**Task requirements:** Return only that part of the material below which starts with the line containing "Image resolution: width=1500" and goes on through the line containing "The height and width of the screenshot is (1098, 770).", restated exactly.

**Input data:**
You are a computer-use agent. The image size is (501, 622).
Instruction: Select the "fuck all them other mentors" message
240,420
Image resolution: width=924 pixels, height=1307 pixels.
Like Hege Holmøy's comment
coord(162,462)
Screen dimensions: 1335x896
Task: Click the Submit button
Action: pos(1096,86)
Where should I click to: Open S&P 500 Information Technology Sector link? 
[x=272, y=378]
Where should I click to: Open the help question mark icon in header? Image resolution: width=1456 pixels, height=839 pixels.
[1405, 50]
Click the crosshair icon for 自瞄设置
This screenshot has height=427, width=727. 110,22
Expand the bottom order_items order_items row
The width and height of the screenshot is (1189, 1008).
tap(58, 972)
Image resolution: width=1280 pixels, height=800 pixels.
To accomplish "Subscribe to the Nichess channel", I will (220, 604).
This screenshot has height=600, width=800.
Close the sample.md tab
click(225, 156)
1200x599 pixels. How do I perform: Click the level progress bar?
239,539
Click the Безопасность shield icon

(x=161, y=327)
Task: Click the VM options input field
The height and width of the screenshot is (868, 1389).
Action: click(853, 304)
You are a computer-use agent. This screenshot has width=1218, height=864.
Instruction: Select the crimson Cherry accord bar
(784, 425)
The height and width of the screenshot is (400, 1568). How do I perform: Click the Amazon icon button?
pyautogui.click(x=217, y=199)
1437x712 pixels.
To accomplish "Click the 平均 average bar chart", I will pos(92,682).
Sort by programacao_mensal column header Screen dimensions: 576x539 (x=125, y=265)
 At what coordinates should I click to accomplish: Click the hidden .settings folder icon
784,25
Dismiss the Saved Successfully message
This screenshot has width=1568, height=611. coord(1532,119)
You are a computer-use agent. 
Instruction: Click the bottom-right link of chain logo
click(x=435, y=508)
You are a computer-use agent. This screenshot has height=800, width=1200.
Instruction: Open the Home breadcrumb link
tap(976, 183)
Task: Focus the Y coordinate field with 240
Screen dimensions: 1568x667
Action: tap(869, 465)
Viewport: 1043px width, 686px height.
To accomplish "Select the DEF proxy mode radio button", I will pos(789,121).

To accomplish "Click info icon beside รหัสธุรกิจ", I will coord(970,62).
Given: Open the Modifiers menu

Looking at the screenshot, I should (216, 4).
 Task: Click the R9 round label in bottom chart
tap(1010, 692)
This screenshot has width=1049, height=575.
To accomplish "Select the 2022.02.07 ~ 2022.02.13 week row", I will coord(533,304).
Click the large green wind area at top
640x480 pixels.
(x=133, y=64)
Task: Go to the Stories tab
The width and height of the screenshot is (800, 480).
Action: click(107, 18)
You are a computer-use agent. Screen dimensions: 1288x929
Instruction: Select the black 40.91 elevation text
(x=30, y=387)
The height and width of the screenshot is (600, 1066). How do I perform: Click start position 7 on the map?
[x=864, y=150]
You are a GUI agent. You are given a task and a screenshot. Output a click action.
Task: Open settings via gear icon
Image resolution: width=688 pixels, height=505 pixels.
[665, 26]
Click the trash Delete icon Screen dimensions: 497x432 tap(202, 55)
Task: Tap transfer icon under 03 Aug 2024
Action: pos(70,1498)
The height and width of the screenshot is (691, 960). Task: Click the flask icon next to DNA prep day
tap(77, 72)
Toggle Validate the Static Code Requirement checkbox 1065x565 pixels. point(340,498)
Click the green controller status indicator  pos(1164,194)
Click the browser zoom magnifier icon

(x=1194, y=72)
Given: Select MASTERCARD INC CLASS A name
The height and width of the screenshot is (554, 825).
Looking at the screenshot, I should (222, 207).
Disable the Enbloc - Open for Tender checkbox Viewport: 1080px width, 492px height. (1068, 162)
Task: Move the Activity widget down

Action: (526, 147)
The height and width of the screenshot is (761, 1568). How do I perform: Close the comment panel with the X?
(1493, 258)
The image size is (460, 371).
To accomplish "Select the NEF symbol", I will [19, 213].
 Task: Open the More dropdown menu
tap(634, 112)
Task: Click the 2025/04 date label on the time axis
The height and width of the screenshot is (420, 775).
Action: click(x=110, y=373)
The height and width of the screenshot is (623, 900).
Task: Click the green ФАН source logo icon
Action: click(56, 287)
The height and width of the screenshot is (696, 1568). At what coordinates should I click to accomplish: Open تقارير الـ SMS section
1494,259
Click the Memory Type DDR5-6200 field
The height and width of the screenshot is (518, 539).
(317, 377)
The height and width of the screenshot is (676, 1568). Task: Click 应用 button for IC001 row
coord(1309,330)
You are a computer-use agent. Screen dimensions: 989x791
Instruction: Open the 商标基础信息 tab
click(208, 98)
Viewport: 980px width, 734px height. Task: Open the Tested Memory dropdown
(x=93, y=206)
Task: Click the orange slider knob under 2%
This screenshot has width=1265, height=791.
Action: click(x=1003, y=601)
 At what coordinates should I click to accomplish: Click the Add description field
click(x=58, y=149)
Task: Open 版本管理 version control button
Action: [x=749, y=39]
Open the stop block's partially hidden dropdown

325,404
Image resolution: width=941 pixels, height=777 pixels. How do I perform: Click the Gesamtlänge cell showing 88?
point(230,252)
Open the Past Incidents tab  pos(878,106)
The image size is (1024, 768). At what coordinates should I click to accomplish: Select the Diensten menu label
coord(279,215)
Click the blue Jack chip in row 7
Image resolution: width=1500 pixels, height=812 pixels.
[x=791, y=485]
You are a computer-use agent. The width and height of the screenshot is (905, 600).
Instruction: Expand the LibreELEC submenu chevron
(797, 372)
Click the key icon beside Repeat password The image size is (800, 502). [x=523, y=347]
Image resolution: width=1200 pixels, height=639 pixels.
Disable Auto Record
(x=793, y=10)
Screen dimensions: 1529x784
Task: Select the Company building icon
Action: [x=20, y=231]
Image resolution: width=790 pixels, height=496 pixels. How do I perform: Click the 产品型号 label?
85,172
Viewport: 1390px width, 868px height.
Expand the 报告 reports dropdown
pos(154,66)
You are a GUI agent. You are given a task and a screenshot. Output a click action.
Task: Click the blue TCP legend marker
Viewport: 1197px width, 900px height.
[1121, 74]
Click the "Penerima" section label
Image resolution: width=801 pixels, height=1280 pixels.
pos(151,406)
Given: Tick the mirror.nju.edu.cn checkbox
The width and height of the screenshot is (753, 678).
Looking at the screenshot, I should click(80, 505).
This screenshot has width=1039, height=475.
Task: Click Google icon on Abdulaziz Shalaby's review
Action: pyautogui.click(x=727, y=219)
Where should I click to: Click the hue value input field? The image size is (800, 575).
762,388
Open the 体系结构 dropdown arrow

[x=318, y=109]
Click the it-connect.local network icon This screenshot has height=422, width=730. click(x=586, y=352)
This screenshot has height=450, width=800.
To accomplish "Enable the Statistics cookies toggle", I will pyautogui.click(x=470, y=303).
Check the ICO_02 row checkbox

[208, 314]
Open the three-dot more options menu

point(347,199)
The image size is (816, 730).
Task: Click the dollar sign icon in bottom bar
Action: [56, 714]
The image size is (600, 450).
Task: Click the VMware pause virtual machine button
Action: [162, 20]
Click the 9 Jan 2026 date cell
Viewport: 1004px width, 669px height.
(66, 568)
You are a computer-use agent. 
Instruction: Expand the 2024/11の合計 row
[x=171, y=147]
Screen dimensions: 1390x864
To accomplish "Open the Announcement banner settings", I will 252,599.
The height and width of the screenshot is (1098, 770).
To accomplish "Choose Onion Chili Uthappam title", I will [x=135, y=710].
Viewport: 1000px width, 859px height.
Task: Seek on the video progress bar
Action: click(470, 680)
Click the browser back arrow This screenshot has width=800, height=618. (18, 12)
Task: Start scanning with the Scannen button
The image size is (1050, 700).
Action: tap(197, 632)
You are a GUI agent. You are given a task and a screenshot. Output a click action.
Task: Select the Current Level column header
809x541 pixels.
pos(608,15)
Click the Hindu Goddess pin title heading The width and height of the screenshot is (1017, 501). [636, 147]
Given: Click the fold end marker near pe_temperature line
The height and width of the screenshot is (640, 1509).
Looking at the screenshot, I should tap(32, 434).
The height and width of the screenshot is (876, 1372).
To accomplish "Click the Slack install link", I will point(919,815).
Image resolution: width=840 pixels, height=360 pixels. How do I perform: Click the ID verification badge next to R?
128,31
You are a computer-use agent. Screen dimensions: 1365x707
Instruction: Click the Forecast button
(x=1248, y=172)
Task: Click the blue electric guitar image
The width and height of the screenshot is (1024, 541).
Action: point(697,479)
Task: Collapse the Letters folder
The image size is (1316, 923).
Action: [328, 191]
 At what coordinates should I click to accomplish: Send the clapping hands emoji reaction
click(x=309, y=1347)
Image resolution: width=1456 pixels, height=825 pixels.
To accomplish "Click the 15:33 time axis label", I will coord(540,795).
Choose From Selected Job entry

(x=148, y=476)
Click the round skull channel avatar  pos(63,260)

**The answer:**
Image resolution: width=1500 pixels, height=812 pixels.
[x=791, y=485]
You are a computer-use agent. The width and height of the screenshot is (905, 600).
Instruction: Expand the LibreELEC submenu chevron
(797, 372)
Click the key icon beside Repeat password The image size is (800, 502). [x=523, y=347]
Image resolution: width=1200 pixels, height=639 pixels.
Disable Auto Record
(x=793, y=10)
Screen dimensions: 1529x784
Task: Select the Company building icon
Action: [x=20, y=231]
Image resolution: width=790 pixels, height=496 pixels. How do I perform: Click the 产品型号 label?
85,172
Viewport: 1390px width, 868px height.
Expand the 报告 reports dropdown
pos(154,66)
You are a GUI agent. You are given a task and a screenshot. Output a click action.
Task: Click the blue TCP legend marker
Viewport: 1197px width, 900px height.
[1121, 74]
Click the "Penerima" section label
Image resolution: width=801 pixels, height=1280 pixels.
pos(151,406)
Given: Tick the mirror.nju.edu.cn checkbox
The width and height of the screenshot is (753, 678).
Looking at the screenshot, I should click(80, 505).
This screenshot has width=1039, height=475.
Task: Click Google icon on Abdulaziz Shalaby's review
Action: pyautogui.click(x=727, y=219)
Where should I click to: Click the hue value input field? The image size is (800, 575).
762,388
Open the 体系结构 dropdown arrow

[x=318, y=109]
Click the it-connect.local network icon This screenshot has height=422, width=730. click(x=586, y=352)
This screenshot has height=450, width=800.
To accomplish "Enable the Statistics cookies toggle", I will pyautogui.click(x=470, y=303).
Check the ICO_02 row checkbox

[208, 314]
Open the three-dot more options menu

point(347,199)
The image size is (816, 730).
Task: Click the dollar sign icon in bottom bar
Action: [56, 714]
The image size is (600, 450).
Task: Click the VMware pause virtual machine button
Action: [162, 20]
Click the 9 Jan 2026 date cell
Viewport: 1004px width, 669px height.
(66, 568)
You are a computer-use agent. 
Instruction: Expand the 2024/11の合計 row
[x=171, y=147]
Screen dimensions: 1390x864
To accomplish "Open the Announcement banner settings", I will 252,599.
The height and width of the screenshot is (1098, 770).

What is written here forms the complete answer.